MATERIAL FOR THE TASK:
================

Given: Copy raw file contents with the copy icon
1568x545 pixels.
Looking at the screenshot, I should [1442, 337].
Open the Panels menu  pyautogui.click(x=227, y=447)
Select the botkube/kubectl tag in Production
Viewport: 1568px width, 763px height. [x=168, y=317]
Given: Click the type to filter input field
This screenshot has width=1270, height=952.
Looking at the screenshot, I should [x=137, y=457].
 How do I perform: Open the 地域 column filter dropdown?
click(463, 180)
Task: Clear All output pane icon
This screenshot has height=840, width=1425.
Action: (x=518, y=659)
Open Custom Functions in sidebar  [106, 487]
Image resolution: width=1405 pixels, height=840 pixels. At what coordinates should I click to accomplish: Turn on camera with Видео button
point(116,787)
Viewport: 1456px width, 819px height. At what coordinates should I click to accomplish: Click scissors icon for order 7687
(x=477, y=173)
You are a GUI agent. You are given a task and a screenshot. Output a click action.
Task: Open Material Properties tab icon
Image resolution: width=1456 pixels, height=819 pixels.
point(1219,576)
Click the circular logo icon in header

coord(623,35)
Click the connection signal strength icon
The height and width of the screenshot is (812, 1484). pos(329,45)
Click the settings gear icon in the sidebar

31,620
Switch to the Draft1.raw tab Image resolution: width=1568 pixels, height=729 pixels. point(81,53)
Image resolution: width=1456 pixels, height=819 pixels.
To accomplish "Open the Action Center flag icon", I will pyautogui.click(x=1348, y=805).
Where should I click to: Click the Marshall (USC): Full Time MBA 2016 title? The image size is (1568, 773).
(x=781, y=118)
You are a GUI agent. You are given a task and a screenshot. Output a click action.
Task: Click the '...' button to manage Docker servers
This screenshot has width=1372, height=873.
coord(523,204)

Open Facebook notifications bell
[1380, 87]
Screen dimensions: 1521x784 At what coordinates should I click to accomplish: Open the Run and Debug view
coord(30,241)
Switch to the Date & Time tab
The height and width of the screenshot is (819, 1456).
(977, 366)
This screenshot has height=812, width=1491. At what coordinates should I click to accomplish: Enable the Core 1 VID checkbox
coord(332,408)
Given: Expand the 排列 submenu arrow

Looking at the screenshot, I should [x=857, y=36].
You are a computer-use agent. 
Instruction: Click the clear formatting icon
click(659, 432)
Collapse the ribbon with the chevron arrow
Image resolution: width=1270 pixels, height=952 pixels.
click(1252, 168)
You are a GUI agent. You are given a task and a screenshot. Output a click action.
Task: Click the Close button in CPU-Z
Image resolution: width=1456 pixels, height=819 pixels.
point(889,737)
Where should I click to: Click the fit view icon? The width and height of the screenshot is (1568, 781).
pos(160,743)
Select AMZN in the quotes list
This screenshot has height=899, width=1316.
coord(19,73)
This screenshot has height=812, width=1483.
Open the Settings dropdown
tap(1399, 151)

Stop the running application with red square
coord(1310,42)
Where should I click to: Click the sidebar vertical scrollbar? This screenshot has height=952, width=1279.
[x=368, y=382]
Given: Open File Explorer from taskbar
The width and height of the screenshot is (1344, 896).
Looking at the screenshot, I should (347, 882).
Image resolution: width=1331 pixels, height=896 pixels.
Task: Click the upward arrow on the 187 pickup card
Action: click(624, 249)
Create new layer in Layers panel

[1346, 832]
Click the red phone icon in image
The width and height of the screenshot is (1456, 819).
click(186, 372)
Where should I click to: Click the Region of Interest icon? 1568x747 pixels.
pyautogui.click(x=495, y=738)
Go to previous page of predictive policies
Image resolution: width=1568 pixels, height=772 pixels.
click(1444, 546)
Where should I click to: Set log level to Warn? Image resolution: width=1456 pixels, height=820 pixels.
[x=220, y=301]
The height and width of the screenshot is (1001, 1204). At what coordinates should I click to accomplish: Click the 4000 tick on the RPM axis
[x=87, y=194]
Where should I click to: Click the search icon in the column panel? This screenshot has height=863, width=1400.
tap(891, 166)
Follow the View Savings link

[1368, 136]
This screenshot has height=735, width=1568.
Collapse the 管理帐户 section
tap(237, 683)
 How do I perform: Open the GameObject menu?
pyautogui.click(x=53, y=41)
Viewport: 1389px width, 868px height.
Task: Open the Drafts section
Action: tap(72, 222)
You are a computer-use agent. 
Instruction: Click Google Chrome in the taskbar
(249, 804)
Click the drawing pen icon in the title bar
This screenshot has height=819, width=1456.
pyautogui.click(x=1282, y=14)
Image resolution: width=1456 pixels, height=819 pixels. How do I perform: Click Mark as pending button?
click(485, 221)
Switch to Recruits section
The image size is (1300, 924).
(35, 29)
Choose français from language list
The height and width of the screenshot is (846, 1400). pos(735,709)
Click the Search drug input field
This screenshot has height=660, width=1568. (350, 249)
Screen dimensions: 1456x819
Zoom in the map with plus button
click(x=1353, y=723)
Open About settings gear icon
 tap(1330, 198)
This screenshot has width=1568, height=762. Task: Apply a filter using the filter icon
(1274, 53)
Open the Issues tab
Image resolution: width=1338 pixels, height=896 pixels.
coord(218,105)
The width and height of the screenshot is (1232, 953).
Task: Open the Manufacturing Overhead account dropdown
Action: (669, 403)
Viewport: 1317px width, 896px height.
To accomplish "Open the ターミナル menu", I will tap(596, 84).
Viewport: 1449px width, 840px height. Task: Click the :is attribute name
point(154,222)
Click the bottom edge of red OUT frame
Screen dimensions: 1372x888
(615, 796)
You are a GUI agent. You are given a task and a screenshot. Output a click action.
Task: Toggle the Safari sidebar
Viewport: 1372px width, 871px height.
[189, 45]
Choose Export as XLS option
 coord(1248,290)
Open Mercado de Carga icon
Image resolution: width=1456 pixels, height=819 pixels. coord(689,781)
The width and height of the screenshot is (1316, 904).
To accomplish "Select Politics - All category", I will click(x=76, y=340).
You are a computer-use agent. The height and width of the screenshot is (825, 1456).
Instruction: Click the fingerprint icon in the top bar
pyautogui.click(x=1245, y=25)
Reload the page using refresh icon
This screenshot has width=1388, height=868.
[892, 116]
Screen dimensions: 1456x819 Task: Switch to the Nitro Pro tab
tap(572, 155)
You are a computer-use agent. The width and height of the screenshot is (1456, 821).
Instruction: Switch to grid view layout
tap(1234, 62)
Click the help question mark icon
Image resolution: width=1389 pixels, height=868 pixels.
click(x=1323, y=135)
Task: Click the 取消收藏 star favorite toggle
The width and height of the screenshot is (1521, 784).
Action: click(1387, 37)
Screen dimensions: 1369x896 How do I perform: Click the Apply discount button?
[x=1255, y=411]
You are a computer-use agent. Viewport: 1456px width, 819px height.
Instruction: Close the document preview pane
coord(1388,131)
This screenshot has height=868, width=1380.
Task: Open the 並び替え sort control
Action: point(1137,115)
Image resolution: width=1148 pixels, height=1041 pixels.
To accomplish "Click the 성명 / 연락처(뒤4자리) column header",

================

ASSIGNMENT:
Please transcribe the material above precisely as it stands.

ANSWER SECTION:
Given: Copy raw file contents with the copy icon
1568x545 pixels.
Looking at the screenshot, I should [1442, 337].
Open the Panels menu  pyautogui.click(x=227, y=447)
Select the botkube/kubectl tag in Production
Viewport: 1568px width, 763px height. [x=168, y=317]
Given: Click the type to filter input field
This screenshot has width=1270, height=952.
Looking at the screenshot, I should [x=137, y=457].
 How do I perform: Open the 地域 column filter dropdown?
click(463, 180)
Task: Clear All output pane icon
This screenshot has height=840, width=1425.
Action: (x=518, y=659)
Open Custom Functions in sidebar  [106, 487]
Image resolution: width=1405 pixels, height=840 pixels. At what coordinates should I click to accomplish: Turn on camera with Видео button
point(116,787)
Viewport: 1456px width, 819px height. At what coordinates should I click to accomplish: Click scissors icon for order 7687
(x=477, y=173)
You are a GUI agent. You are given a task and a screenshot. Output a click action.
Task: Open Material Properties tab icon
Image resolution: width=1456 pixels, height=819 pixels.
point(1219,576)
Click the circular logo icon in header

coord(623,35)
Click the connection signal strength icon
The height and width of the screenshot is (812, 1484). pos(329,45)
Click the settings gear icon in the sidebar

31,620
Switch to the Draft1.raw tab Image resolution: width=1568 pixels, height=729 pixels. point(81,53)
Image resolution: width=1456 pixels, height=819 pixels.
To accomplish "Open the Action Center flag icon", I will pyautogui.click(x=1348, y=805).
Where should I click to: Click the Marshall (USC): Full Time MBA 2016 title? The image size is (1568, 773).
(x=781, y=118)
You are a GUI agent. You are given a task and a screenshot. Output a click action.
Task: Click the '...' button to manage Docker servers
This screenshot has width=1372, height=873.
coord(523,204)

Open Facebook notifications bell
[1380, 87]
Screen dimensions: 1521x784 At what coordinates should I click to accomplish: Open the Run and Debug view
coord(30,241)
Switch to the Date & Time tab
The height and width of the screenshot is (819, 1456).
(977, 366)
This screenshot has height=812, width=1491. At what coordinates should I click to accomplish: Enable the Core 1 VID checkbox
coord(332,408)
Given: Expand the 排列 submenu arrow

Looking at the screenshot, I should [x=857, y=36].
You are a computer-use agent. 
Instruction: Click the clear formatting icon
click(659, 432)
Collapse the ribbon with the chevron arrow
Image resolution: width=1270 pixels, height=952 pixels.
click(1252, 168)
You are a GUI agent. You are given a task and a screenshot. Output a click action.
Task: Click the Close button in CPU-Z
Image resolution: width=1456 pixels, height=819 pixels.
point(889,737)
Where should I click to: Click the fit view icon? The width and height of the screenshot is (1568, 781).
pos(160,743)
Select AMZN in the quotes list
This screenshot has height=899, width=1316.
coord(19,73)
This screenshot has height=812, width=1483.
Open the Settings dropdown
tap(1399, 151)

Stop the running application with red square
coord(1310,42)
Where should I click to: Click the sidebar vertical scrollbar? This screenshot has height=952, width=1279.
[x=368, y=382]
Given: Open File Explorer from taskbar
The width and height of the screenshot is (1344, 896).
Looking at the screenshot, I should (347, 882).
Image resolution: width=1331 pixels, height=896 pixels.
Task: Click the upward arrow on the 187 pickup card
Action: click(624, 249)
Create new layer in Layers panel

[1346, 832]
Click the red phone icon in image
The width and height of the screenshot is (1456, 819).
click(186, 372)
Where should I click to: Click the Region of Interest icon? 1568x747 pixels.
pyautogui.click(x=495, y=738)
Go to previous page of predictive policies
Image resolution: width=1568 pixels, height=772 pixels.
click(1444, 546)
Where should I click to: Set log level to Warn? Image resolution: width=1456 pixels, height=820 pixels.
[x=220, y=301]
The height and width of the screenshot is (1001, 1204). At what coordinates should I click to accomplish: Click the 4000 tick on the RPM axis
[x=87, y=194]
Where should I click to: Click the search icon in the column panel? This screenshot has height=863, width=1400.
tap(891, 166)
Follow the View Savings link

[1368, 136]
This screenshot has height=735, width=1568.
Collapse the 管理帐户 section
tap(237, 683)
 How do I perform: Open the GameObject menu?
pyautogui.click(x=53, y=41)
Viewport: 1389px width, 868px height.
Task: Open the Drafts section
Action: tap(72, 222)
You are a computer-use agent. 
Instruction: Click Google Chrome in the taskbar
(249, 804)
Click the drawing pen icon in the title bar
This screenshot has height=819, width=1456.
pyautogui.click(x=1282, y=14)
Image resolution: width=1456 pixels, height=819 pixels. How do I perform: Click Mark as pending button?
click(485, 221)
Switch to Recruits section
The image size is (1300, 924).
(35, 29)
Choose français from language list
The height and width of the screenshot is (846, 1400). pos(735,709)
Click the Search drug input field
This screenshot has height=660, width=1568. (350, 249)
Screen dimensions: 1456x819
Zoom in the map with plus button
click(x=1353, y=723)
Open About settings gear icon
 tap(1330, 198)
This screenshot has width=1568, height=762. Task: Apply a filter using the filter icon
(1274, 53)
Open the Issues tab
Image resolution: width=1338 pixels, height=896 pixels.
coord(218,105)
The width and height of the screenshot is (1232, 953).
Task: Open the Manufacturing Overhead account dropdown
Action: (669, 403)
Viewport: 1317px width, 896px height.
To accomplish "Open the ターミナル menu", I will tap(596, 84).
Viewport: 1449px width, 840px height. Task: Click the :is attribute name
point(154,222)
Click the bottom edge of red OUT frame
Screen dimensions: 1372x888
(615, 796)
You are a GUI agent. You are given a task and a screenshot. Output a click action.
Task: Toggle the Safari sidebar
Viewport: 1372px width, 871px height.
[189, 45]
Choose Export as XLS option
 coord(1248,290)
Open Mercado de Carga icon
Image resolution: width=1456 pixels, height=819 pixels. coord(689,781)
The width and height of the screenshot is (1316, 904).
To accomplish "Select Politics - All category", I will click(x=76, y=340).
You are a computer-use agent. The height and width of the screenshot is (825, 1456).
Instruction: Click the fingerprint icon in the top bar
pyautogui.click(x=1245, y=25)
Reload the page using refresh icon
This screenshot has width=1388, height=868.
[892, 116]
Screen dimensions: 1456x819 Task: Switch to the Nitro Pro tab
tap(572, 155)
You are a computer-use agent. The width and height of the screenshot is (1456, 821).
Instruction: Switch to grid view layout
tap(1234, 62)
Click the help question mark icon
Image resolution: width=1389 pixels, height=868 pixels.
click(x=1323, y=135)
Task: Click the 取消收藏 star favorite toggle
The width and height of the screenshot is (1521, 784).
Action: click(1387, 37)
Screen dimensions: 1369x896 How do I perform: Click the Apply discount button?
[x=1255, y=411]
You are a computer-use agent. Viewport: 1456px width, 819px height.
Instruction: Close the document preview pane
coord(1388,131)
This screenshot has height=868, width=1380.
Task: Open the 並び替え sort control
Action: point(1137,115)
Image resolution: width=1148 pixels, height=1041 pixels.
To accomplish "Click the 성명 / 연락처(뒤4자리) column header",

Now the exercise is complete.